Severe coronary artery calcifications in chronic kidney disease patients, coupled with inflammation and bone mineral disease derangement, promote major adverse cardiovascular events (MACE) through vascular remodeling.

Abstract

Cardiovascular (CV) diseases persist as the foremost cause of morbidity/mortality among chronic kidney disease (CKD) patients. This paper examines the values of coronary artery calcifications (CAC) and biomarkers of CV on major adverse CV events (MACE)/CV death in a sample of 425 non-dialysis CKD patients. At inclusion, patients underwent chest multidetector computed tomography for CAC scoring and biomarkers of CV risk including CRP, mineral metabolism markers, FGF-23, α-Klotho, osteoprotegerin, TRAP5b, sclerostin, Matrix-Gla-Protein (both dephosphorylated-uncarboxylated and total-uncarboxylated) and GDF-15 were measured.
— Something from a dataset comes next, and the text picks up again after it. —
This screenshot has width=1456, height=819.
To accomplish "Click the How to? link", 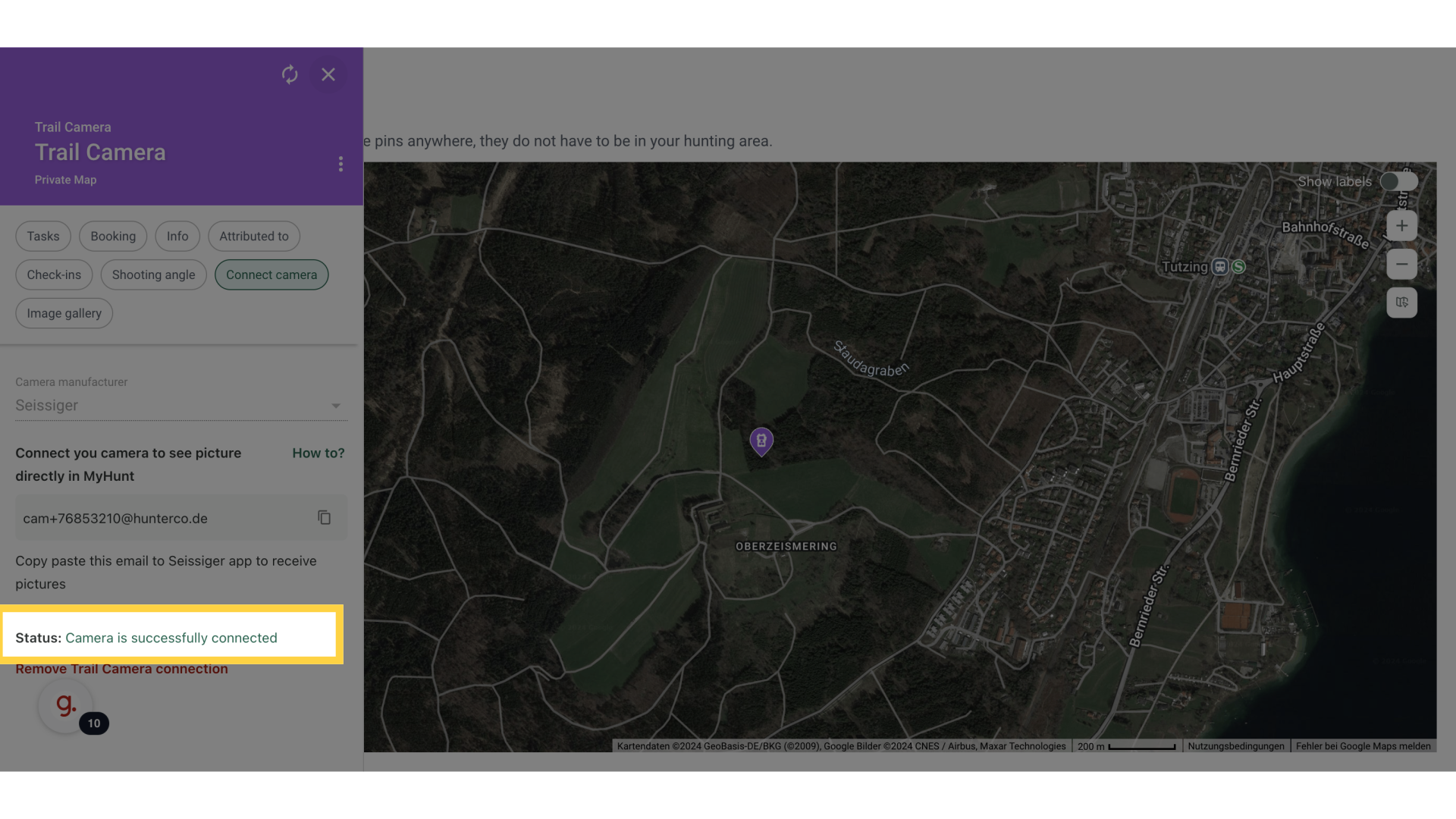I will pyautogui.click(x=318, y=453).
Patients were followed for a median of 3.61 years [25th-75th percentiles=1.92-6.70]. Our results reported that CAC was a major independent factor of MACE/CV mortality showing a hazard ratio of 1.71 95% confidence interval=[1.00-2.93] after adjustment for age, gender, diabetes and history of CV events for patients with CAC>300. Interestingly, CAC effect was further enhanced in the presence of low levels of 25(OH) vitamin D3 or α-Klotho and high levels of iPTH, hsCRP, FGF-23, osteoprotegerin, sclerostin, dp-ucMGP or GDF-15. CAC constitutes a significant CV risk, further exacerbated by inflammation, hyperparathyroidism and regulation of bone molecules implicated in calcification progression. This finding aligns with the original concept of multiple hits. Consequently, addressing the detrimental environment that fosters plaque vulnerability, reducing chronic low-grade inflammation, and normalizing mineral metabolism markers (such as vitamin D and PTH) and bone-regulating molecules may emerge as a viable therapeutic strategy.